DeMers decided to scrap his oversized equipment. He began shooting a .300 Magnum with much more success than he’d had with his .50 caliber rifle. But this rifle still didn’t seem to accomplish exactly what he needed. He continued to experiment with rifles and calibers until he settled on the 6.5x284mm.
“The 6.5×284 is a much more accurate gun in the field than the .300 Magnum,” DeMers said. “Too, the 6.5×284 only has a slight recoil. So through my scope, I can see where the bullet hits after the first shot. Often, if the coyote doesn’t know where the shot has come from, he’ll run a few yards. Then he’ll sit down and look for you, giving you the chance to take a second shot.
“The recoil of the larger-caliber rifles never really bothered me. But I couldn’t see through the scope where the bullet hit after I fired it. But I knew if I missed a shot with the 6.5×284 because I’d estimated the windage incorrectly, I still could make adjustments to my scope with the windage and the elevation and shoot more accurately on the second shot by seeing where the bullet hit in relation to my target.”
Originally, DeMers shot a 9-twist barrel, but most manufacturers recommended an 8-twist barrel for this caliber. DeMers considered a Krieger barrel, an outstanding barrel for this caliber, however, Krieger only made an 8-1/2-twist barrel. After shooting the 8-1/2-twist 30-inch barrel, DeMers decided it performed much better for him than a 9-twist in another brand.
DeMers uses a fully-adjustable Master Class stock designed for shooting prone. He’s modified the stock to fit him and his hunting style. He uses a Nightforce 8-32×56 NXS riflescope, a modified Sinclair F-class bipod and 142-grain Sierra MatchKing moly-coated hollow-point boat-tail design bullets with 49 grains of Hodgdon 4350 powder that delivers a 3,000-feet-per-second muzzle velocity.
After DeMers settled on the type of riflescope and bullet he felt would work best for taking coyotes, he realized he had two more chinks in his armor – his binoculars and his rangefinder. He knew that to shoot accurately at long distances, he had to see the target clearly and range the target accurately. He realized he needed the best binocular/rangefinder available at the time.

Assignment - Could you extend the text on DeMers's long-range coyote rifle, starting right after its final sentence?

Pixel coordinate grounding data
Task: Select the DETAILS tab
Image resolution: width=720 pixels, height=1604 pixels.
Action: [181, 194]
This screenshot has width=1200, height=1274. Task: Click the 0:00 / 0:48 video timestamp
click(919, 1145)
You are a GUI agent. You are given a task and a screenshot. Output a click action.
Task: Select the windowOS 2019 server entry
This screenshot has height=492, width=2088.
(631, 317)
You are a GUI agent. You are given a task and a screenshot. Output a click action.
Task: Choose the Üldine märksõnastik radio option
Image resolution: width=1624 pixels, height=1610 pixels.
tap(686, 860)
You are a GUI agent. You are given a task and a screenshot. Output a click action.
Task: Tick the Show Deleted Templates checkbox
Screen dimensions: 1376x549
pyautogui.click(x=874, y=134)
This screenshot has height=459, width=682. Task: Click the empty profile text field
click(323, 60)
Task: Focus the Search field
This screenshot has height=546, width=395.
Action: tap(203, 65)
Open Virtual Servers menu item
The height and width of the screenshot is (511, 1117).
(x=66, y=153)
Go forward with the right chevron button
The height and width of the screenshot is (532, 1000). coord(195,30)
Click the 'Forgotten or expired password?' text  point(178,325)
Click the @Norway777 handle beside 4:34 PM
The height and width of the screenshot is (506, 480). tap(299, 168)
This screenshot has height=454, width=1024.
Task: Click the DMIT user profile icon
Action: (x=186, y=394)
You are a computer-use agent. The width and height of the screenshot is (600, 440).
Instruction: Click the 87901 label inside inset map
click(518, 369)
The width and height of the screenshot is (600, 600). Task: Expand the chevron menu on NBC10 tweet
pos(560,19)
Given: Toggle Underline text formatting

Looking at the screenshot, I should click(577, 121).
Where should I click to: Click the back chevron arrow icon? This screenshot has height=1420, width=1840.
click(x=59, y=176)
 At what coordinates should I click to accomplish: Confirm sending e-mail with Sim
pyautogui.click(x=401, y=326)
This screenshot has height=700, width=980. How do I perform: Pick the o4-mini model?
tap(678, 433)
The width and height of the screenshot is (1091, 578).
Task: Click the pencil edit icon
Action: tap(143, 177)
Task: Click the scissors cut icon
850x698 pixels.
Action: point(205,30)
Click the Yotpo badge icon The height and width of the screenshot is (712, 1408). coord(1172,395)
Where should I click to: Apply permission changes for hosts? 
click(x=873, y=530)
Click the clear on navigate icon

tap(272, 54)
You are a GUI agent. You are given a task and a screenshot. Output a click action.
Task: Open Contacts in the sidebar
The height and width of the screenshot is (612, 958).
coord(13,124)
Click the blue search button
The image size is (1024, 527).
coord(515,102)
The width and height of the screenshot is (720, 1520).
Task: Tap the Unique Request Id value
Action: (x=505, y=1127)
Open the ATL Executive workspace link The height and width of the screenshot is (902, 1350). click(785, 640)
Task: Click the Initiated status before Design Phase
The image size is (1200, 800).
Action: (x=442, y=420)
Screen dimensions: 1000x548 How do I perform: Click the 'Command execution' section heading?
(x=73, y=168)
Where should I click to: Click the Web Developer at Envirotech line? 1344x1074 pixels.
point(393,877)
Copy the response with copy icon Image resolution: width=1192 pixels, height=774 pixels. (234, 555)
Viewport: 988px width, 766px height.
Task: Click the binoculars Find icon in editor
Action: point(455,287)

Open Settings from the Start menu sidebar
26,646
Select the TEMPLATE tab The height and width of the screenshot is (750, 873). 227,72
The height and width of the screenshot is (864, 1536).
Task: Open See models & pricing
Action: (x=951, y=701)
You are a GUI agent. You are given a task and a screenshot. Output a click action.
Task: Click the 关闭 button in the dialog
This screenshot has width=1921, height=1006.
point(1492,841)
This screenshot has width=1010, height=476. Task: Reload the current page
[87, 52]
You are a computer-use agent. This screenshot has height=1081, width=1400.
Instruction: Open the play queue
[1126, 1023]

Response to the exercise -
“Being serious about taking coyotes, I had to purchase quality equipment,” DeMers said. “These Leica Locator rangefinder binoculars sold for $5,700 when I bought it. These binoculars compensate for slope, whether shooting uphill or downhill. With most rangefinders, I exhaust much of my laser range-finding ability when hunting in bright light or snowy conditions. But regardless of the conditions, I can range accurately out to 1,400 yards, even on a flat, snowy surface, with the Leica Locator.”
When a fellow pays almost $6,000 for a binocular rangefinder, you know he’s a serious predator hunter. Unlike most of us, DeMers doesn’t take the shot as soon as he sees the coyote. He first takes 15 to 20 seconds to get his tripod in position, mount his scope, range the animal and adjust the windage and the elevation. DeMers wants his rifle position to remain as consistent as possible to make long-range shots. He places a bubble-level on his rifle to make sure he’s not canting the rifle either to the right or the left. Tilting his rifle even slightly when shooting at 600 to 1,000 yards might throw his shot off.
Shooting accurately at long distances requires a solid, consistent platform every time DeMers shoots. To avoid spooking the animal, DeMers has modified his Sinclair bipod by adding skids that enable him to slide it along the ground. Then he can get into a position where he can shoot, even if he has to crawl with the bipod.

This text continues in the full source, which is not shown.